-- BEGIN ENTRIES SUPPLIED --
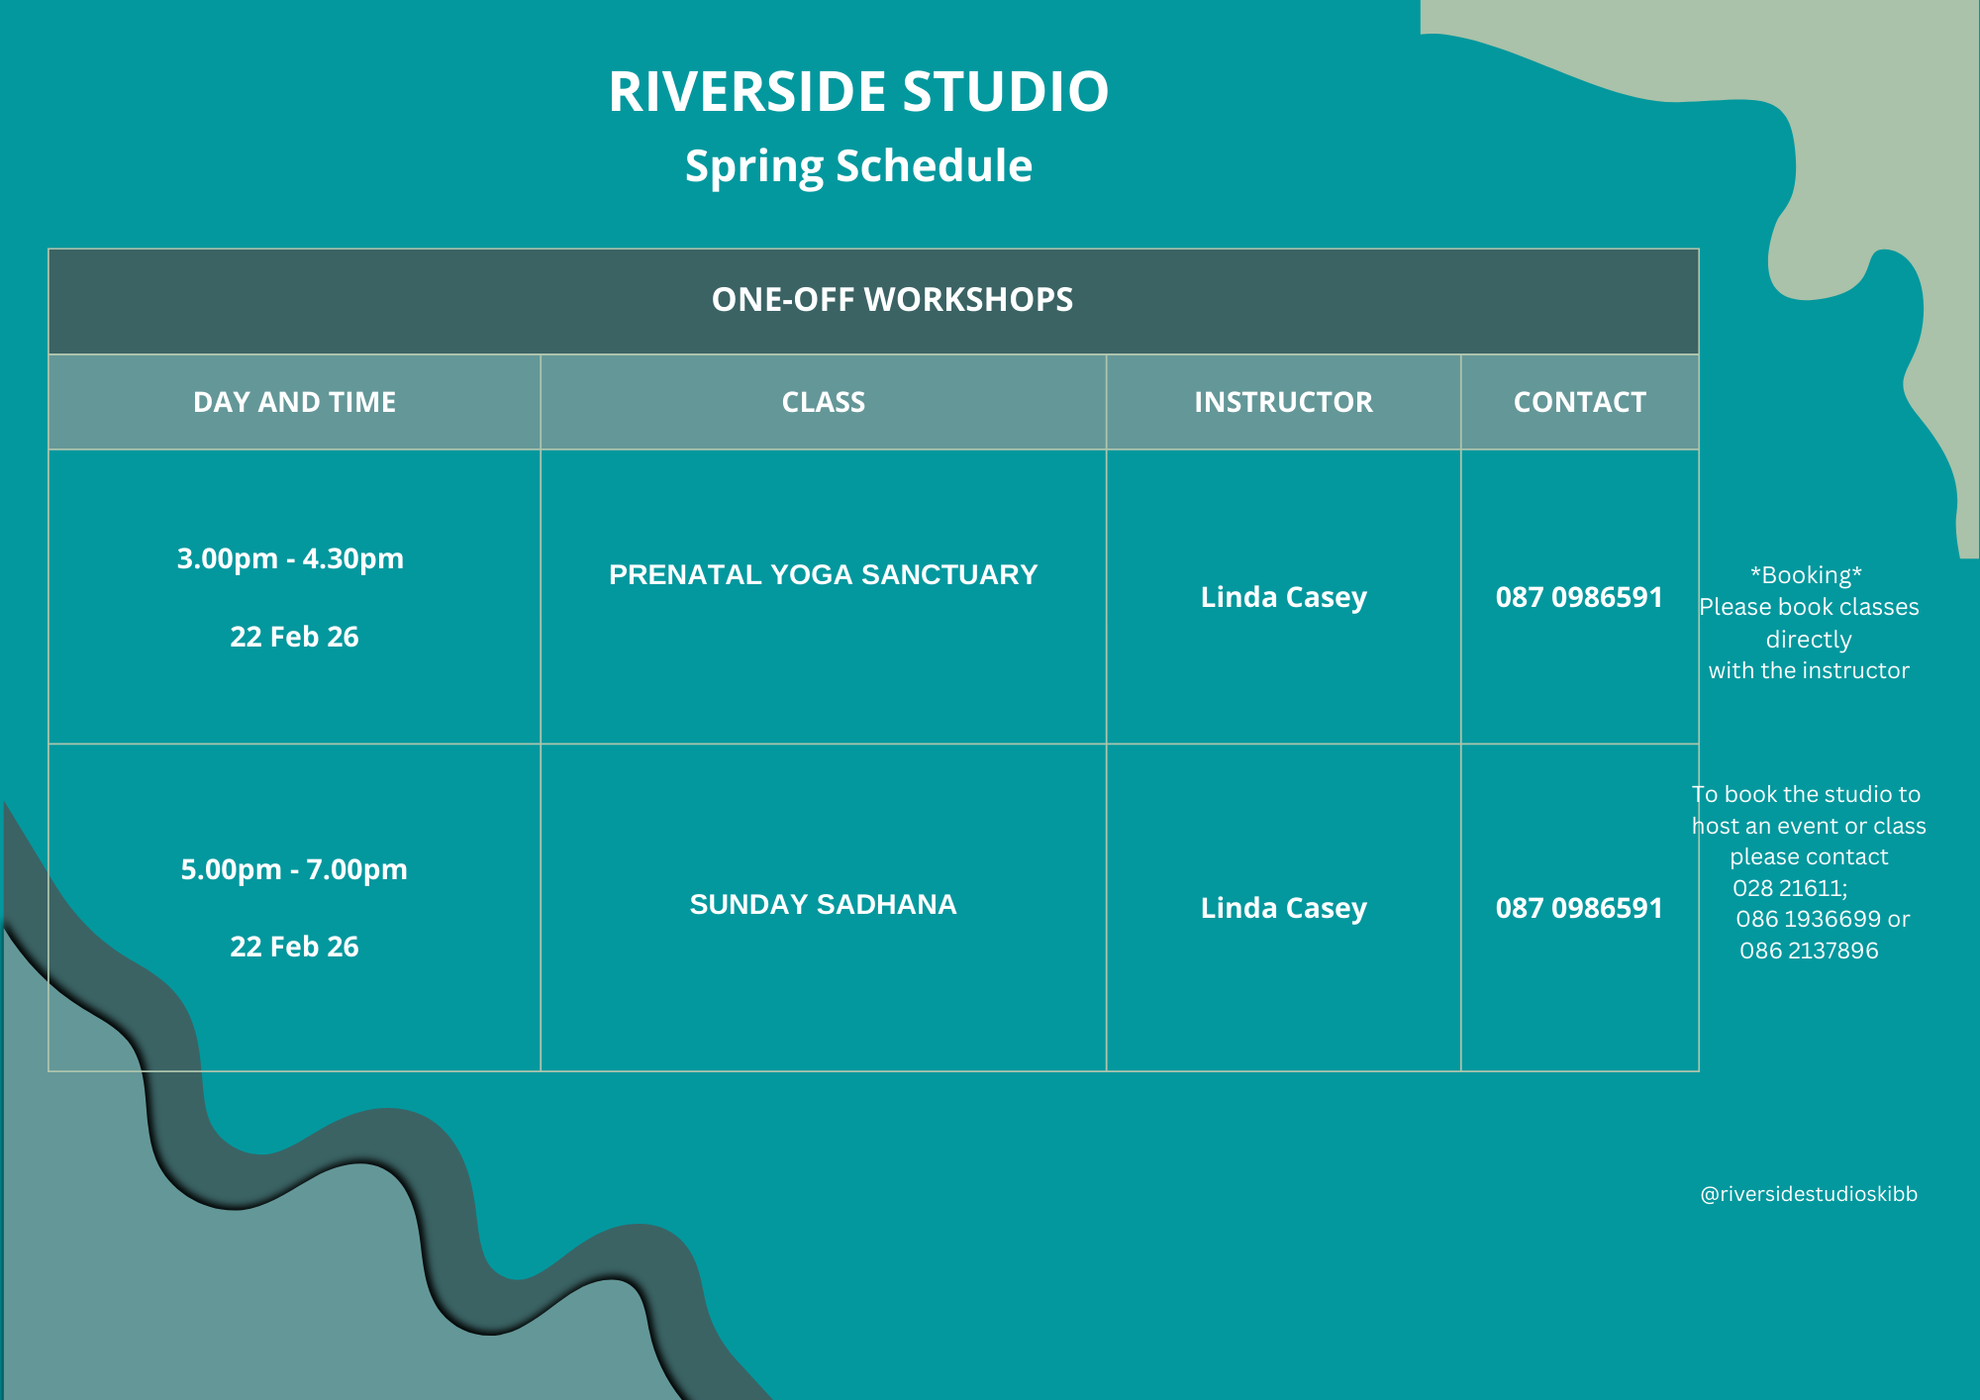The width and height of the screenshot is (1980, 1400).
Task: Click the INSTRUCTOR column header
Action: pos(1283,402)
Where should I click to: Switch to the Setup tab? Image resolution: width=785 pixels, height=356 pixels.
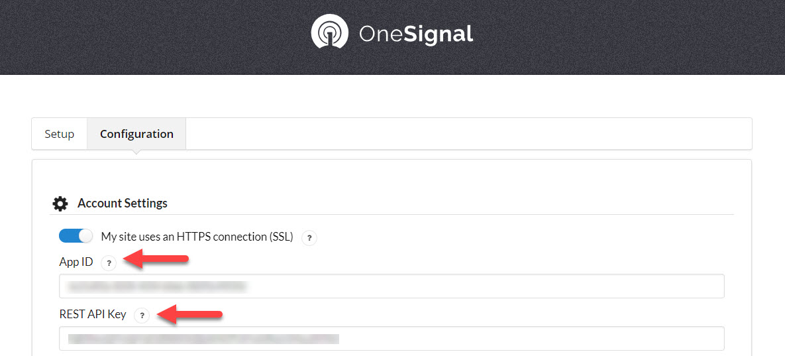pos(59,134)
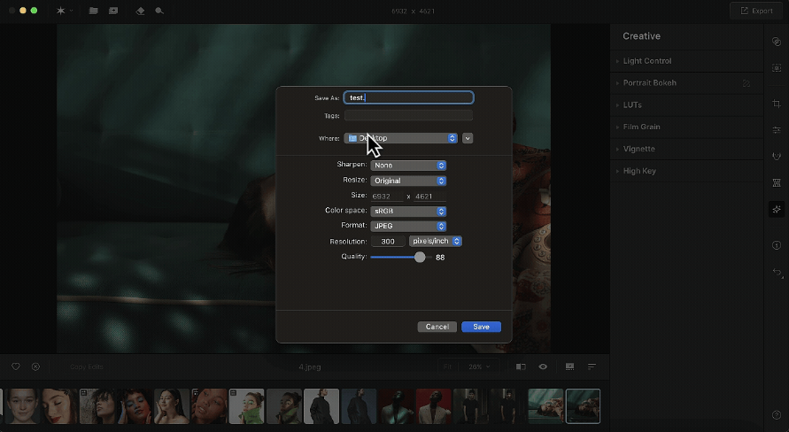
Task: Open the folder icon in top toolbar
Action: coord(93,11)
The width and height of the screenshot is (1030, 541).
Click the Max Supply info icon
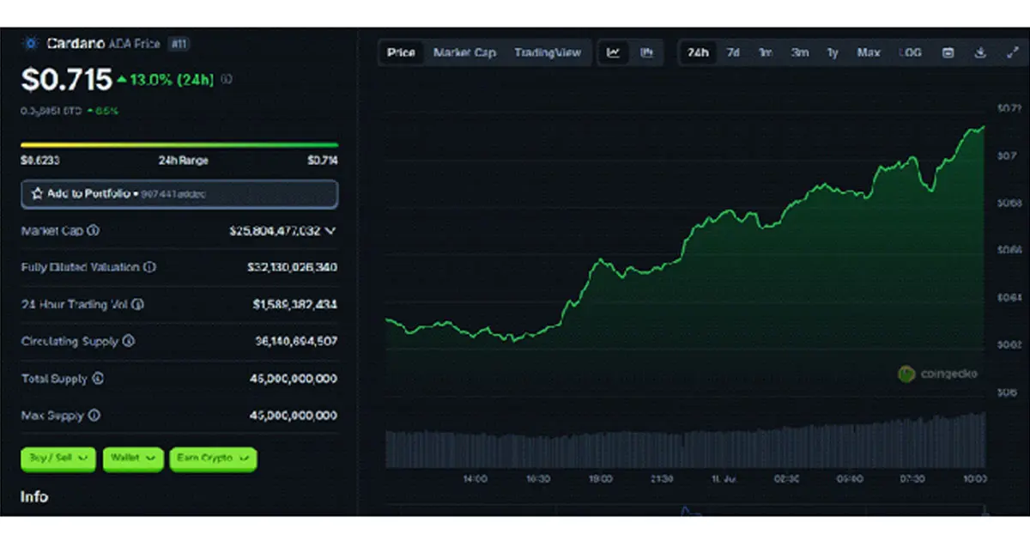(x=94, y=416)
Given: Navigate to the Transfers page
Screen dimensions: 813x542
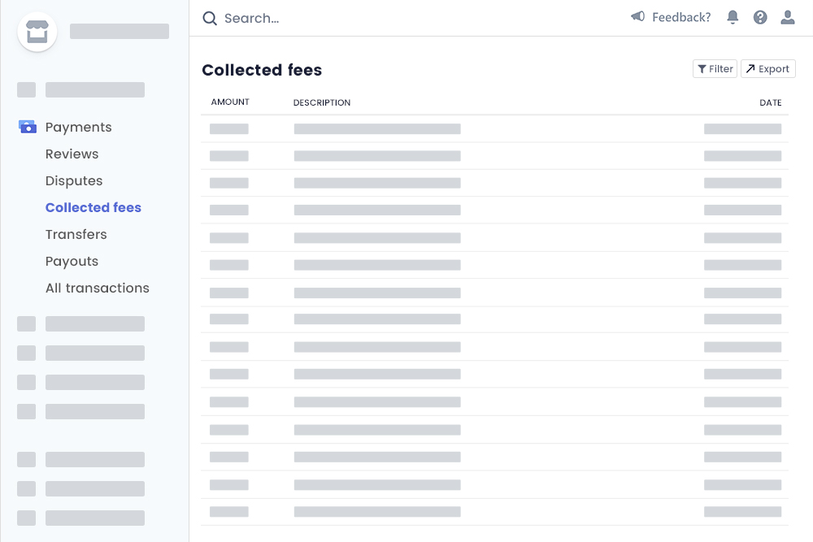Looking at the screenshot, I should tap(76, 234).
-- END ENTRIES SUPPLIED --
TASK DESCRIPTION —
Express these lines as a Markdown table with the columns Nr and Line, leaving out blank lines and the pictures.

FULL RESPONSE —
| Nr | Line |
|---|---|
| 1 | The width and height of the screenshot is (1980, 1400). |
| 2 | Task: Click the INSTRUCTOR column header |
| 3 | Action: pos(1283,402) |
| 4 | Where should I click to: Switch to the Setup tab? Image resolution: width=785 pixels, height=356 pixels. |
| 5 | pos(59,134) |
| 6 | Task: Open the folder icon in top toolbar |
| 7 | Action: coord(93,11) |
| 8 | The width and height of the screenshot is (1030, 541). |
| 9 | Click the Max Supply info icon |
| 10 | (x=94, y=416) |
| 11 | Given: Navigate to the Transfers page |
| 12 | Screen dimensions: 813x542 |
| 13 | Looking at the screenshot, I should tap(76, 234). |